Article Text
Abstract
Quantifying key elements of hospice care at primary care network level enables more targeted and clear discussions within the emerging Integrated Care Systems. Population health management creates a prime opportunity for hospices, particularly combining specialist care with community development activities. The combination of these factors creates possibly one of the best opportunities for hospices to engage and tackle health inequalities relating to access to palliative care.

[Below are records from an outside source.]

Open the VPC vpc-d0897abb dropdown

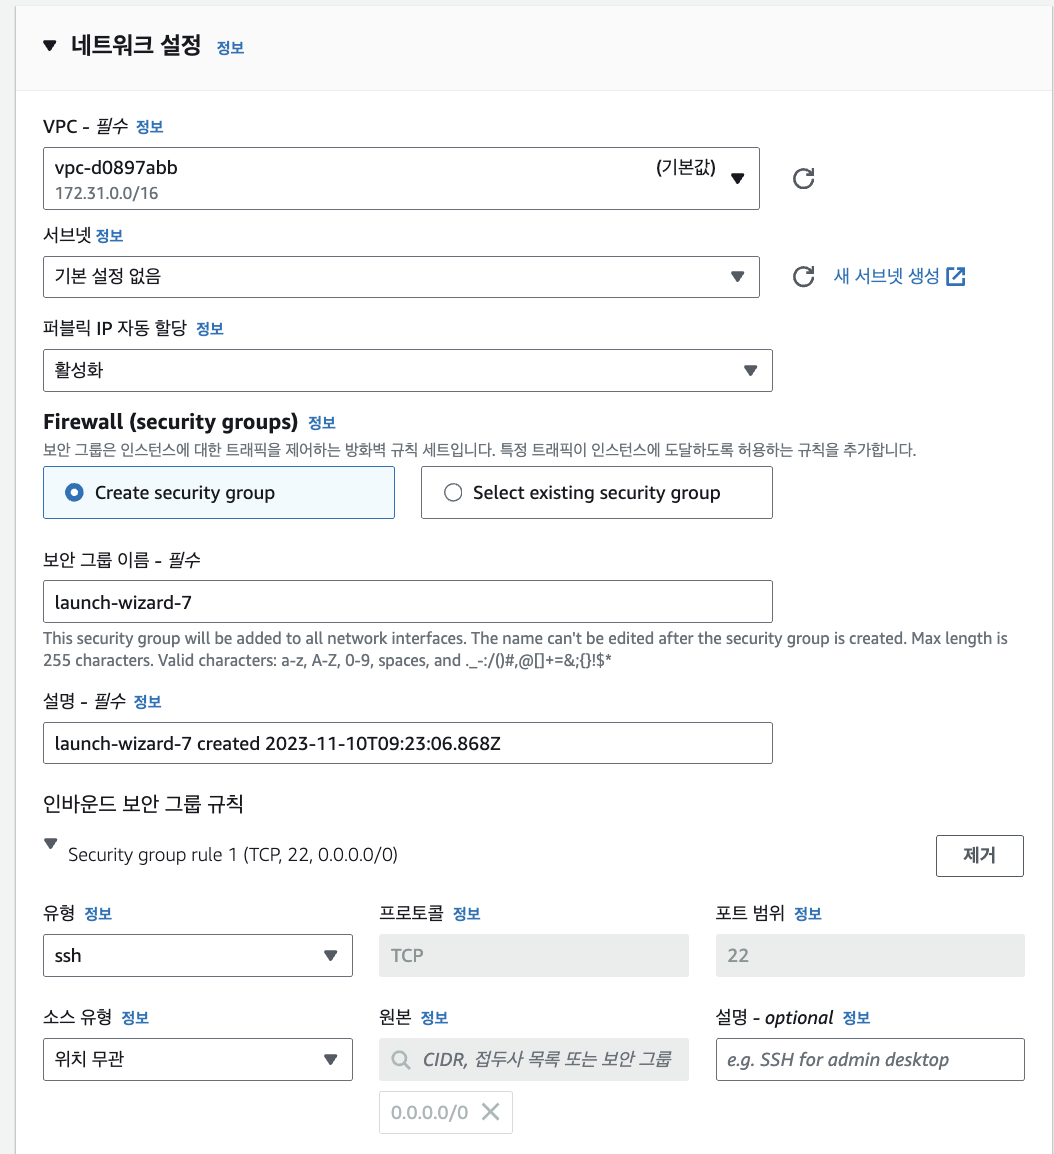click(401, 179)
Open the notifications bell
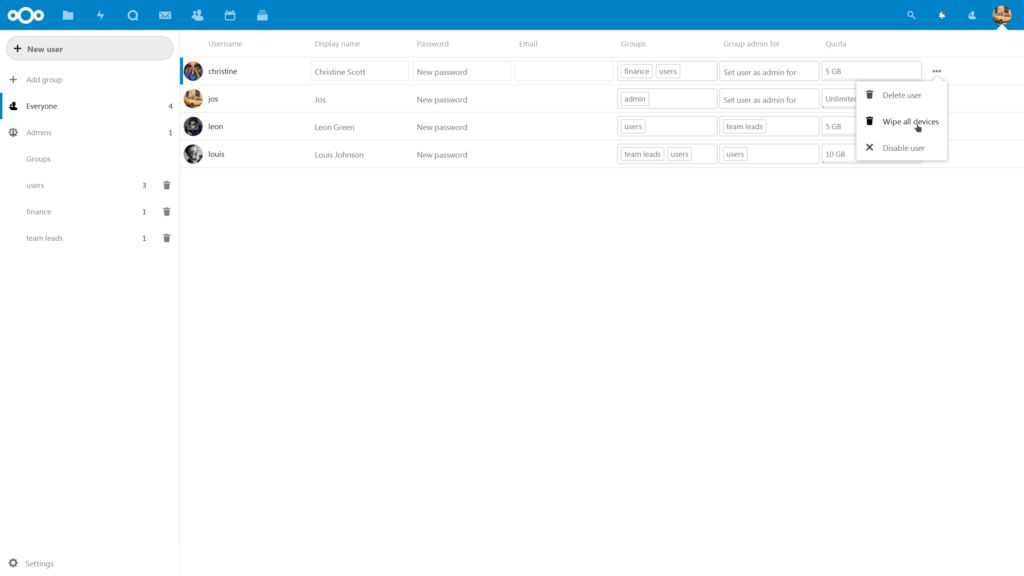This screenshot has height=576, width=1024. coord(940,15)
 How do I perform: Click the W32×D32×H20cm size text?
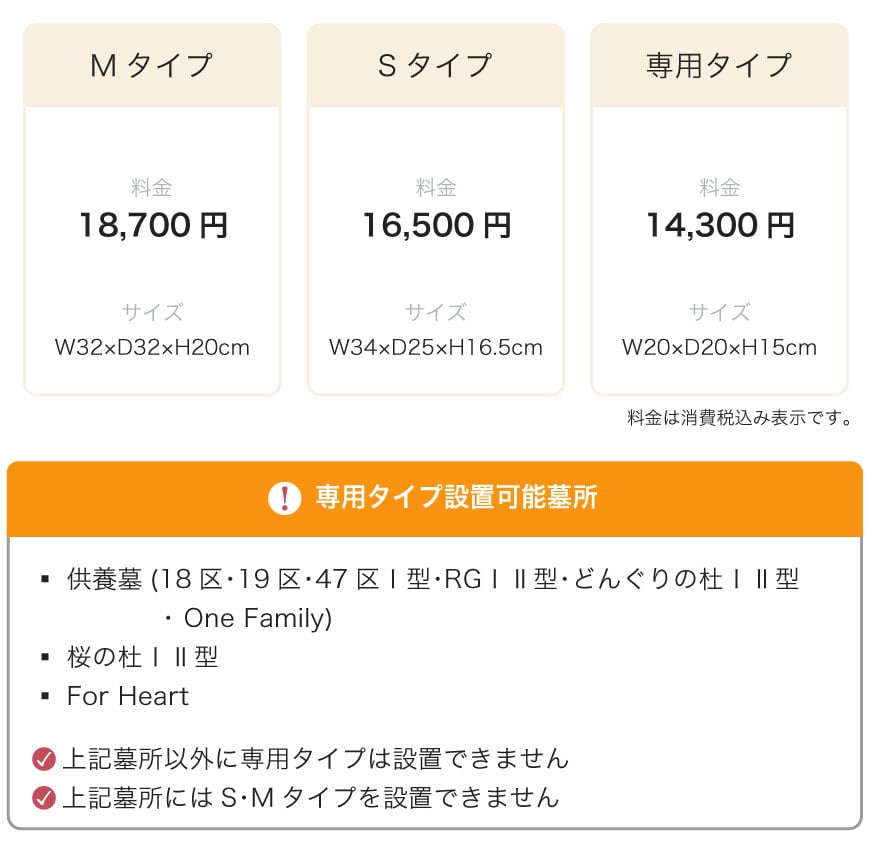click(152, 347)
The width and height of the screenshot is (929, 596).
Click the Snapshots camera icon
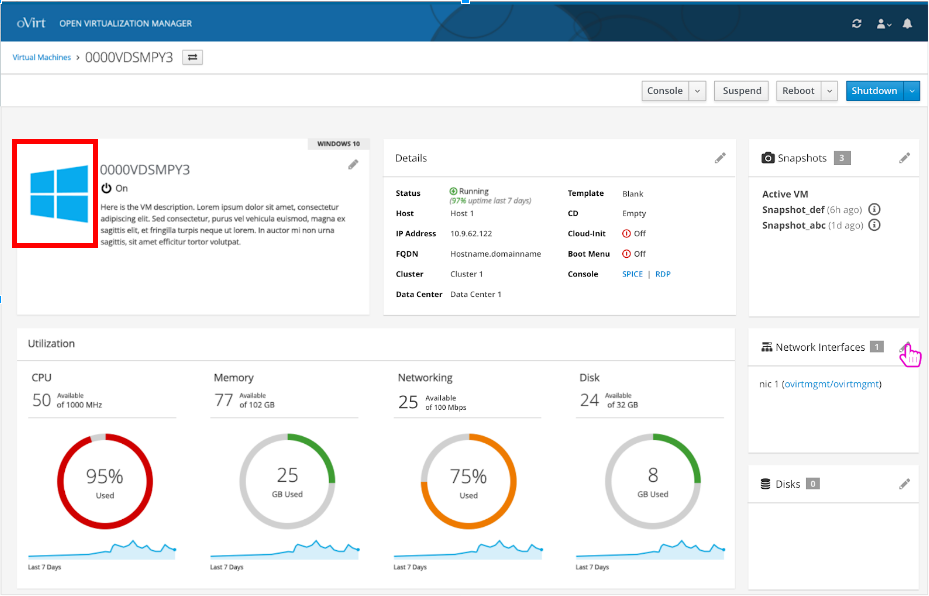pyautogui.click(x=766, y=157)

One of the concerns regarding widening access is the strain on hospice resources. This was cited as one of the main barriers to developing services for people with dementia (Hodges, 2019). The first phase of the development of a Specialist Palliative Care Modelling tool (Hodges, 2021) is complete. Phase 2 is using a variety of demographic and socio-economic data sets that can be applied to the tool to attempt to quantify the resources required to widen access. Research by Sleeman et al (2016) and Tobin et al (2021) outlines the challenges of the inequality of access to hospice care. Combining this knowledge with local data from the Indices of Multiple Deprivation, public health data and local intelligence should start to create the ability to weight the demand for hospice care depending on key data sets. Working with a range of healthcare professionals this next phase of development will start to contribute to commissioning discussions by taking into account unmet need, particularly in relation to seldom heard communities. Once quantified, discussions regarding models of care, integration with other services and the best way of supporting a variety of different groups of people can take place in a more insightful way. The tool itself is useful as part of the development of services but, with the Phase 2 development, should always be used alongside the views of people who may wish to access services.